Although, within the space she inhabits are some of her more personal reflections, a sentiment that fits directly with the album title. “Charity” is essentially a plea for time, patience, and understanding: “Can we talk about it once we’ve slept? When can we / yeah, can we work it out?” It’s that moment of self-doubt that you have to listen for. Blink and you’ll miss it on songs without obvious titles about neuroses (“Help Your Self,” “Need a Little Time,” “Crippling Self-Doubt and a General Lack of Confidence”). “Charity” is built entirely around the moments in life that cause the most stress: companionship, illness, money, love, sex, listening or a lack thereof. And then there’s the methods we use to cope: “Meditation only makes you more stressed out,” “Medication just makes you more upset.” There’s nothing left to give in “Charity,” it’s all been used up. But that’s an accurate portrayal of how our lives operate. The ego and the self dominate our will.

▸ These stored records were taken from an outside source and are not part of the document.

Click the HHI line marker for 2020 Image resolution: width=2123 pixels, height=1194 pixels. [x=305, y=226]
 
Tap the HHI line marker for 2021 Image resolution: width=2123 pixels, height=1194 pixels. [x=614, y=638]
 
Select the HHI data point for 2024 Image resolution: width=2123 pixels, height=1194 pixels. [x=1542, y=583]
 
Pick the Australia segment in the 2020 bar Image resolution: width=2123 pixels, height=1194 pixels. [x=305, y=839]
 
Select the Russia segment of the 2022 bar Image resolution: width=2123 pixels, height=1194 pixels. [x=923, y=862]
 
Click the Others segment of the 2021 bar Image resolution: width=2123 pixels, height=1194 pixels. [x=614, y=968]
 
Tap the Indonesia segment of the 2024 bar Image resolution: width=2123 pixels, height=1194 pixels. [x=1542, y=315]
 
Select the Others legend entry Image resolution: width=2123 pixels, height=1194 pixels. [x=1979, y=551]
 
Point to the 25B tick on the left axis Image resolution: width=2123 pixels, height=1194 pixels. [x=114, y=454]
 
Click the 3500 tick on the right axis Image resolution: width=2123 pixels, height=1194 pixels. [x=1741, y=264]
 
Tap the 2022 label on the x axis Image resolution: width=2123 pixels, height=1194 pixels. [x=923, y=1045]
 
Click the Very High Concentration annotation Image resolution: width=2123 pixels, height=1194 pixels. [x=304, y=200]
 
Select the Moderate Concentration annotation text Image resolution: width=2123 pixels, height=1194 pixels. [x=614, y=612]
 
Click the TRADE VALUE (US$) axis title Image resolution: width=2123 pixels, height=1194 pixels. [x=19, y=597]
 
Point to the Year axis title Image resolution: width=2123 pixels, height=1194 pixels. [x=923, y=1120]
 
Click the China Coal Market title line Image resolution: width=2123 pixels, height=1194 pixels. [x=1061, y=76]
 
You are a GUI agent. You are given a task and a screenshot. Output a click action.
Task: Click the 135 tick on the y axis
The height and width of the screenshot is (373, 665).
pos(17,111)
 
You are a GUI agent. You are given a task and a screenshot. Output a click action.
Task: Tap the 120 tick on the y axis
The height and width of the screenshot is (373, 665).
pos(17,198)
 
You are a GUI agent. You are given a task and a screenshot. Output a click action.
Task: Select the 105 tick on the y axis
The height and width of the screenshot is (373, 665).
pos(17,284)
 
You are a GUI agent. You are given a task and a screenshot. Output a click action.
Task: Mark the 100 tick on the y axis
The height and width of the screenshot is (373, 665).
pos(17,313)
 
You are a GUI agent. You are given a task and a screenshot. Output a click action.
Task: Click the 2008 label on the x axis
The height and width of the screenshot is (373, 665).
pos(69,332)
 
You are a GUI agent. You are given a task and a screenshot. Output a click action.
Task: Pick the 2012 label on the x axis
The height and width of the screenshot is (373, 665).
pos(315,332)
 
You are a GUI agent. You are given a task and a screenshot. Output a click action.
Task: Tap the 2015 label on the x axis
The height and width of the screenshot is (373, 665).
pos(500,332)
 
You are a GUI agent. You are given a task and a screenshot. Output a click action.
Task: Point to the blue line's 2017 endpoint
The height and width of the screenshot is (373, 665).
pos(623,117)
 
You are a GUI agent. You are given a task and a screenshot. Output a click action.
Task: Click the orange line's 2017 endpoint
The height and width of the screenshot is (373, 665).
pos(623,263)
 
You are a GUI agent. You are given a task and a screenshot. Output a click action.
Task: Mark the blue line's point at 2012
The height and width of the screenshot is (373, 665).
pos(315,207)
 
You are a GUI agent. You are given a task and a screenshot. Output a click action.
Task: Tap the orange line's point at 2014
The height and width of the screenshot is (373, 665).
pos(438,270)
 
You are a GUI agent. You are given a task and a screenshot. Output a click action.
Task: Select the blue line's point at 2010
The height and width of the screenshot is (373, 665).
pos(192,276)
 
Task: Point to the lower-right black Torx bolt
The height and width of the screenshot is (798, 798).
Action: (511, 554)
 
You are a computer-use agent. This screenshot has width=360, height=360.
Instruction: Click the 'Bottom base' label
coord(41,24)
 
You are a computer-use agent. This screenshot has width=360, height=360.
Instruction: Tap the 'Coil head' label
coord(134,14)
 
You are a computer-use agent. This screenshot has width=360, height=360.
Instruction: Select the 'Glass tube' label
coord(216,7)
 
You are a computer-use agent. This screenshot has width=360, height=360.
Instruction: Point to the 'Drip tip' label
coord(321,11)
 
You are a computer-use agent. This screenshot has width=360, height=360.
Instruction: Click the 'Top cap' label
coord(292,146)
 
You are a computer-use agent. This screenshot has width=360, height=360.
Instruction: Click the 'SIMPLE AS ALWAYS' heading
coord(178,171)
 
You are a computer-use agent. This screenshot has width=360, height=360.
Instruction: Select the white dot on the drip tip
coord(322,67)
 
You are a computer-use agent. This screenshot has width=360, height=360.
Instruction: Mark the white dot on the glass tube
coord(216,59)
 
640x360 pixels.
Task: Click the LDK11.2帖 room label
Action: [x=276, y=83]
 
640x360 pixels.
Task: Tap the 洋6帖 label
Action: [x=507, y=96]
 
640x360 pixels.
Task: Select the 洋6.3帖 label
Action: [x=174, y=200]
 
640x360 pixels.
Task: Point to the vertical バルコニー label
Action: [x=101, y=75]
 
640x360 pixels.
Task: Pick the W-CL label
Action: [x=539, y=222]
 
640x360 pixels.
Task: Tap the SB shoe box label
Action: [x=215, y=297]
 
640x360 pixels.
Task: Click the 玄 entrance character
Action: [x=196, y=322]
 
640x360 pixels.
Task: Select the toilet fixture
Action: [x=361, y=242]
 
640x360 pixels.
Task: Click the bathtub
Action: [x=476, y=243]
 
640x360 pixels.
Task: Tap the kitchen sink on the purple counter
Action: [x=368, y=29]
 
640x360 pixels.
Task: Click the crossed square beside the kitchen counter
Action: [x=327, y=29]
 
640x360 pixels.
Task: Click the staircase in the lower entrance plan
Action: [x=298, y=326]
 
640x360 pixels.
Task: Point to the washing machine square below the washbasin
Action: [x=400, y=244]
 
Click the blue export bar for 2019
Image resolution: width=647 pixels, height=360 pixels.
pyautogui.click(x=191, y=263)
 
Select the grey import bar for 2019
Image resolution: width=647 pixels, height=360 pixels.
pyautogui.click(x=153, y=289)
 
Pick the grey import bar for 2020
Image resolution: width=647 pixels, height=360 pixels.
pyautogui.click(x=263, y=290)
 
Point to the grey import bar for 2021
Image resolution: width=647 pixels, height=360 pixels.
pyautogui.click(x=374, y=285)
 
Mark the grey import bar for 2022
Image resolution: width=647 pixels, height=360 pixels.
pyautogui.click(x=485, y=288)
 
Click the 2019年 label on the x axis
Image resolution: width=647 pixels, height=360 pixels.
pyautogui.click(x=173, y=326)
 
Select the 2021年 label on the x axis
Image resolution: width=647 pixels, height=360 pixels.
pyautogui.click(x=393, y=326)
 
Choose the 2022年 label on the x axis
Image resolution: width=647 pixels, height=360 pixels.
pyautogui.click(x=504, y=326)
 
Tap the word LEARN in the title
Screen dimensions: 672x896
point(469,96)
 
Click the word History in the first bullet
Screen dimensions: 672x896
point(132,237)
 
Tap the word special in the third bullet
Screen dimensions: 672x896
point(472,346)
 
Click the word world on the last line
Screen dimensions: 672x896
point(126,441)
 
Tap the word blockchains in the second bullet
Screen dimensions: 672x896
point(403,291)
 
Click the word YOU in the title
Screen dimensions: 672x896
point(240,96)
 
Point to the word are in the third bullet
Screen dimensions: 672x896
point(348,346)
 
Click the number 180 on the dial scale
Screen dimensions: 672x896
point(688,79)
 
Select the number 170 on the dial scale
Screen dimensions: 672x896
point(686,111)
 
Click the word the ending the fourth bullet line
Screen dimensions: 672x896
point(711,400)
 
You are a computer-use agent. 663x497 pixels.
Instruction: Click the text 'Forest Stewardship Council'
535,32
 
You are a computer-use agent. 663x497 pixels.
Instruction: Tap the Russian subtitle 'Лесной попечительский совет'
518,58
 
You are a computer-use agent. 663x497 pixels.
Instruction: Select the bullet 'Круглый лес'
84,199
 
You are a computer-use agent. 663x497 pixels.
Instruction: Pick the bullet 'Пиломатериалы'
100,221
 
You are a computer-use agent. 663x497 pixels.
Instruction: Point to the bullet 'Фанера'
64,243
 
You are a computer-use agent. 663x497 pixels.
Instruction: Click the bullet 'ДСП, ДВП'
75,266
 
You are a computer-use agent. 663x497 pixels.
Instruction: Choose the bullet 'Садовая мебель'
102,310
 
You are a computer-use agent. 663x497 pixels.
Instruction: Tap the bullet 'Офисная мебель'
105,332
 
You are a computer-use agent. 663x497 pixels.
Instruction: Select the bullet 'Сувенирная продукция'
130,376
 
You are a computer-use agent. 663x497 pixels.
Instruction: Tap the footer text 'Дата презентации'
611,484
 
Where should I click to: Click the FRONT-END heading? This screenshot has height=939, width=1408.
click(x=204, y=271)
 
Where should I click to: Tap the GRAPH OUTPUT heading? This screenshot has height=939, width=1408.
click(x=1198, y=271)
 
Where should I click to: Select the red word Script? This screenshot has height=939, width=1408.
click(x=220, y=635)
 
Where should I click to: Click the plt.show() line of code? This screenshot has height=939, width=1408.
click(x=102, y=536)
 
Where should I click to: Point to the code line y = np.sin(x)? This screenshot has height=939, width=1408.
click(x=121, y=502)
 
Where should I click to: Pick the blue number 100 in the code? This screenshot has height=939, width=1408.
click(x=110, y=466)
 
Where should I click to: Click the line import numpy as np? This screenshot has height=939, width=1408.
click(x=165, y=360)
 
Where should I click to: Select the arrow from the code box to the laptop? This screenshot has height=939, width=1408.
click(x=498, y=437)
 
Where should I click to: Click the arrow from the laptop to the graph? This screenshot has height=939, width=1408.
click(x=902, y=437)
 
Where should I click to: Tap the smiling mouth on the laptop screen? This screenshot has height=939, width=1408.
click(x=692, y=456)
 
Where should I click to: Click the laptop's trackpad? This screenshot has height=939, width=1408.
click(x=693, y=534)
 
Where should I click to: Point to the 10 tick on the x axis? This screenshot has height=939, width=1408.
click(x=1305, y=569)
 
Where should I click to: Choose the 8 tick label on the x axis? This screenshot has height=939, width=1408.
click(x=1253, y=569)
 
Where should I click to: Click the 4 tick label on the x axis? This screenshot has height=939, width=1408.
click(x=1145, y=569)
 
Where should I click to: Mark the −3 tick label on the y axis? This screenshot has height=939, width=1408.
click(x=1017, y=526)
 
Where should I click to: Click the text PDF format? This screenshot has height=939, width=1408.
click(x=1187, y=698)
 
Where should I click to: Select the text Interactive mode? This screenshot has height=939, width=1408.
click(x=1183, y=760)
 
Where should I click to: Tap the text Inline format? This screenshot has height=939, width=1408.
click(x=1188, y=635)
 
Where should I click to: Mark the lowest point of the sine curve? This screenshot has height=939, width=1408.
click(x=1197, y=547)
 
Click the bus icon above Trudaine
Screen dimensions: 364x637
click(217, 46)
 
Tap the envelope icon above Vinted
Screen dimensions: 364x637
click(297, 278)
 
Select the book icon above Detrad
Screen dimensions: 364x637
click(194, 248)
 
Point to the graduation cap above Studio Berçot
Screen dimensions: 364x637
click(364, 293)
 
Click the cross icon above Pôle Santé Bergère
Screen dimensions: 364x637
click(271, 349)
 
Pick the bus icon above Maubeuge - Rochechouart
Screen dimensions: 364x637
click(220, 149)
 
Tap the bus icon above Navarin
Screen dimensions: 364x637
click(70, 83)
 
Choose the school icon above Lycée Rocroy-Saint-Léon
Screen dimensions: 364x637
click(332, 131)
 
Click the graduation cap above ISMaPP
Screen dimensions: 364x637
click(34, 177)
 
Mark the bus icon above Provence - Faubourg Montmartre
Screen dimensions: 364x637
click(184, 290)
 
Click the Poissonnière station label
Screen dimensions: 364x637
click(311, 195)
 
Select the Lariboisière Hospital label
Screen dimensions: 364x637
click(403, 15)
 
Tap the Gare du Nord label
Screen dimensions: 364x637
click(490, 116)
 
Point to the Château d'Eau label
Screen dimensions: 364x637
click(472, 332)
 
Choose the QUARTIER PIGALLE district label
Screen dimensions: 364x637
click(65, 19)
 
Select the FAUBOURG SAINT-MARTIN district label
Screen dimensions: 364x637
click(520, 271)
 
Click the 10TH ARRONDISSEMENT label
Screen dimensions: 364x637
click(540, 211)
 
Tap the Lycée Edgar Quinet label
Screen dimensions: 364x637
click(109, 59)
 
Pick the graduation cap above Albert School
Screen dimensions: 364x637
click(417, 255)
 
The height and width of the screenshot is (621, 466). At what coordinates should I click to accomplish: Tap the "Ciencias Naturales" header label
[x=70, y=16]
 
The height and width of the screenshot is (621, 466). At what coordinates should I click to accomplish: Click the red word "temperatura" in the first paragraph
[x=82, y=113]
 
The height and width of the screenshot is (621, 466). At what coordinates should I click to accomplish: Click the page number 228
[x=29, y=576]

And though we try our best to pay attention to the needs of others, we, most of the time, end up losing our temper.

Letting out the animus can be cathartic, but it’s always the controlled anger that has the most bite, even if it’s not exactly what our therapist would recommend.

Barnett doesn’t have much to apologize for musically, but Tell Me How You Really Feel sounds like one, long mea culpa, complete with bits of tossed-off, even snakily honest thoughts (“I’m not claiming / I’m some patron saint”). “I got a lot on my mind / But I don’t know how to say it,” she sings on album ender “Sunday Roast.” Well, maybe. Or maybe that's only how she sees her own mangled words.

Barnett has plenty to summarize when dispensing some of her righteous anger. “Nameless, Faceless” is dismissive, vindictive even, directed toward the titular person and offering an apology for their learned behavior: “I’m real sorry / bout whatever happened to you.” While, “I’m Not Your Mother, I’m Not Your Bitch” is almost all fury and fuzz guitar. It’s not as memorable as it’s following tune, “Crippling Self-Doubt and a General Lack of Confidence," but taken together the three tracks, numbers 5, 6, and 7, respectively, comprise Barnett’s primal scream therapy sessions. It amounts to a dull roar when compared to channels other musicians employ to funnel their rage, but more-or-less sounds like the point of these songs. Letting out the animus can be cathartic, but it’s always the controlled anger that has the most bite, even if it’s not exactly what our therapist would recommend. We’re better off using tried-and-true methods like medication and meditation for best results.

Or are we?

Courtney Barnett
Courtney Barnett

Barnett kicked over some stone that turned her thoughts inward for her sophomore LP. (If I had to guess, I would say it’s the complexities of touring life and maintaining long-distance relationships. But what do I know?) When she gets outside the lives of the people in her songs, it turns out she found herself. It’s the shock of recognition that she transmits to all of us.

On her website, there’s an empty text box (and a Spotify widget) where you can actually tell us how you really feel (within 250 characters). Consider this LP and its corresponding theme her outreach program. Chances are we can’t take what we’ve experienced and turn it into a thing of beauty like Barnett did, but we can use Tell Me How You Really Feel as a blueprint, or even a map. Maybe that’s the kind of charity Barnett is pointing us toward. Maybe. It’s going to take more than a few listens to figure it out.